### Material for this exercise
* * *
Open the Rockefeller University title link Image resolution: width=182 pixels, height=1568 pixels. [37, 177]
* * *
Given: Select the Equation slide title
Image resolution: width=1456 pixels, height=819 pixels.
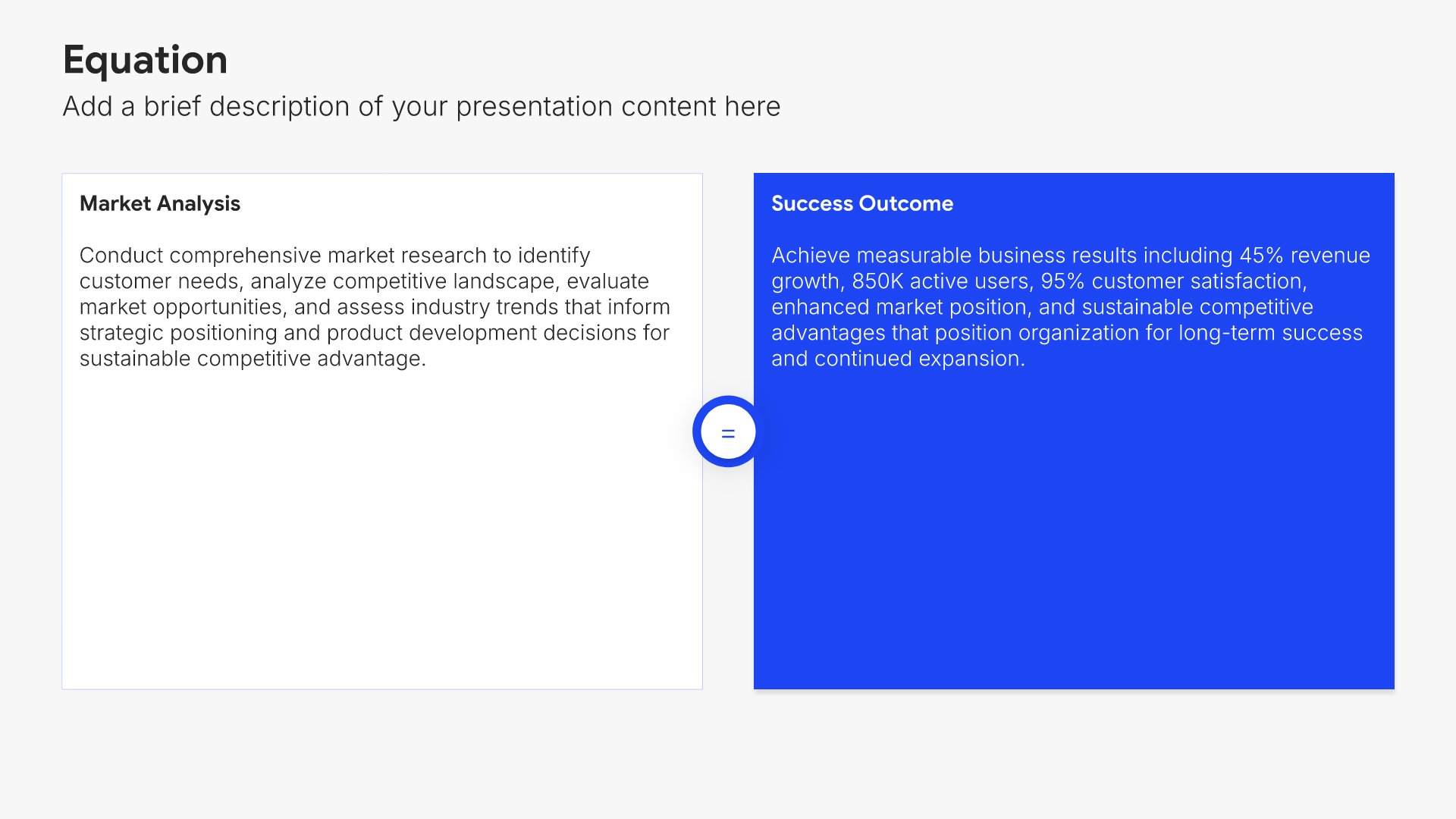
* * *
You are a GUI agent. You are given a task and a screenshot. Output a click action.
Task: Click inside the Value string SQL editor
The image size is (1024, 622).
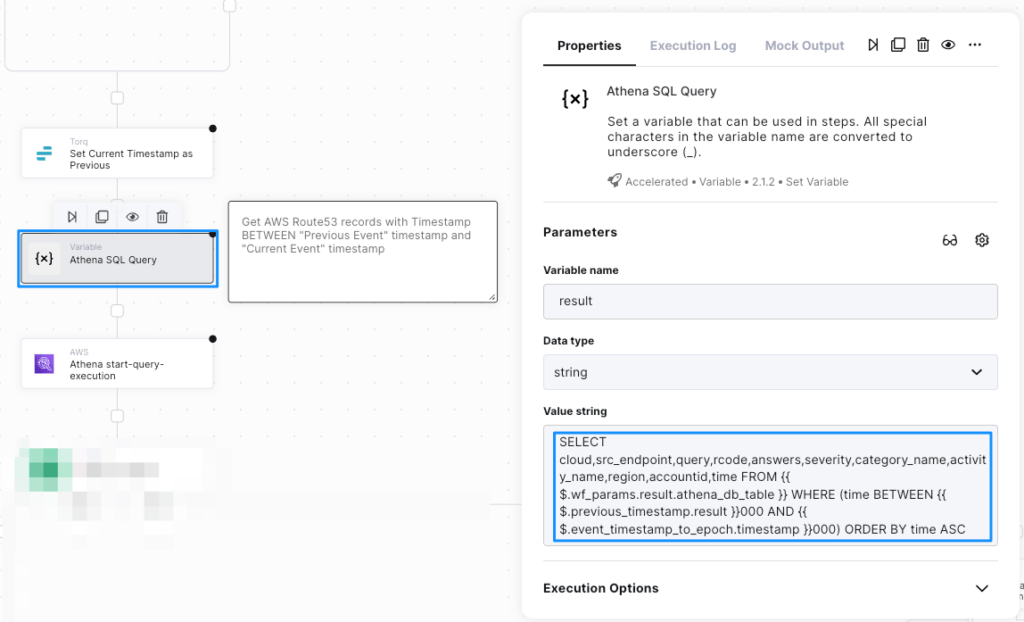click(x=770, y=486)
* * *
### Work to complete
The entries above hold the needed span. Transcribe exactly the lines from the one with "Given: Select the Equation slide title" to the one with "Image resolution: width=1456", both included.

### Answer for this exercise
Given: Select the Equation slide title
Image resolution: width=1456 pixels, height=819 pixels.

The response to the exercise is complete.